Large Language Model Cascades with Mixture of Thoughts Representations for Cost-efficient Reasoning 采用混合思维表征的LLMs级联,实现低成本高效率推理
Abstract
Large language models (LLMs) such as GPT-4 have exhibited remarkable performance in a variety of tasks, but this strong performance often comes with the high expense of using paid API services. In this paper, we are motivated to study building an LLM cascade to save the cost of using LLMs, particularly for performing reasoning (e.g., mathematical, causal) tasks. Our cascade pipeline follows the intuition that simpler questions can be addressed by a weaker but more affordable LLM, whereas only the challenging questions necessitate the stronger and more expensive LLM. To realize this decision-making, we consider the “answer consistency” of the weaker LLM as a signal of the question difficulty and propose several methods for the answer sampling and consistency checking, including one leveraging a mixture of two thought representations (i.e., Chain-of-Thought and Program-of-Thought). Through experiments on six reasoning benchmark datasets, with GPT-3.5-turbo and GPT-4 being the weaker and stronger LLMs, respectively, we demonstrate that our proposed LLM cascades can achieve performance comparable to using solely the stronger LLM but require only 40% of its cost.
GPT-4 等大型语言模型(LLM)在各种任务中表现出了卓越的性能,但这种强大的性能往往伴随着使用付费 API 服务的高昂费用。
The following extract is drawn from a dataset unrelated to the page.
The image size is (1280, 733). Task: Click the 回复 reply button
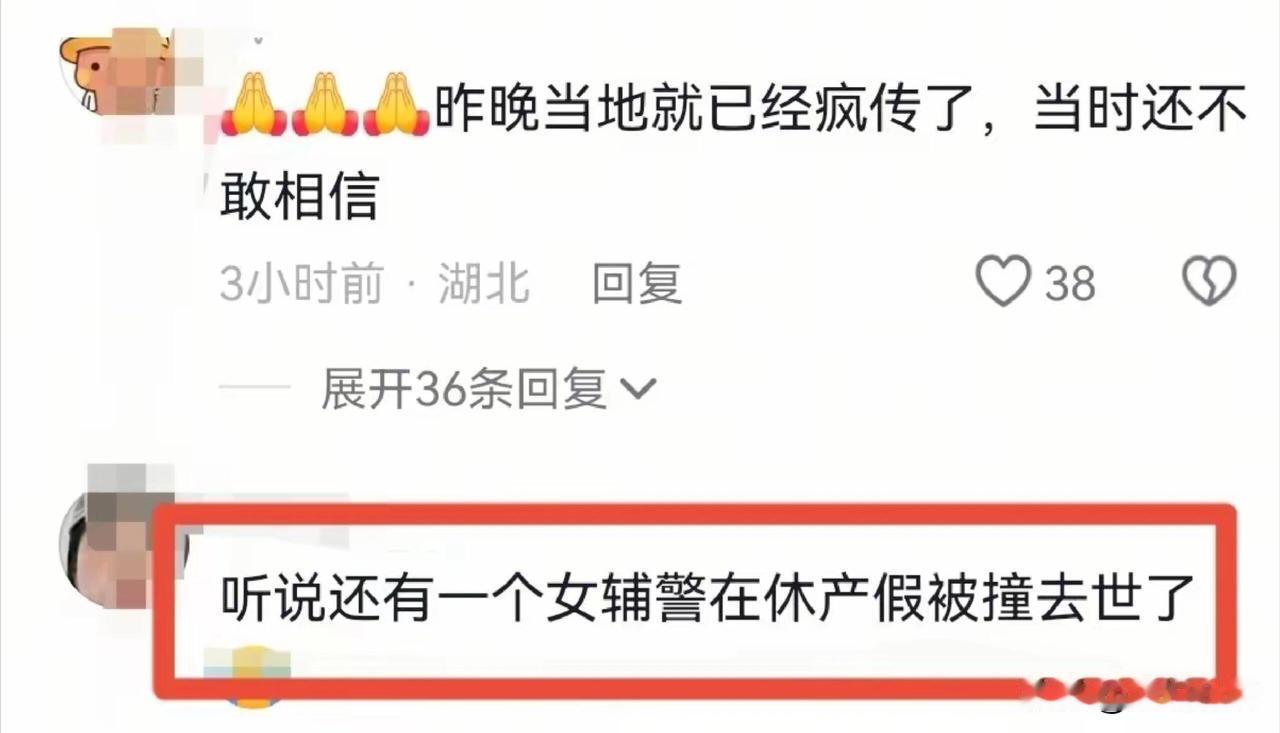pos(637,283)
在本文中,我们的动机是研究建立一个 LLM 级联,以节省使用 LLM 的成本,尤其是在执行推理(如数学、因果关系)任务时。
我们的级联管道遵循的直觉是,较简单的问题可以用较弱但更经济的 LLM 来解决,而只有具有挑战性的问题才需要较强和较昂贵的 LLM。
为了实现这一决策,我们将较弱 LLM 的 "答案一致性 "视为问题难度的信号,并提出了几种答案抽样和一致性检查方法,其中包括一种利用两种思维表征(即思维链和思维程序)混合的方法。
通过在六个推理基准数据集(GPT-3.5-turbo 和 GPT-4 分别为较弱和较强的 LLM)上进行实验,我们证明了我们提出的 LLM 级联可以实现与仅使用较强 LLM 相当的性能,但所需成本仅为其 40%。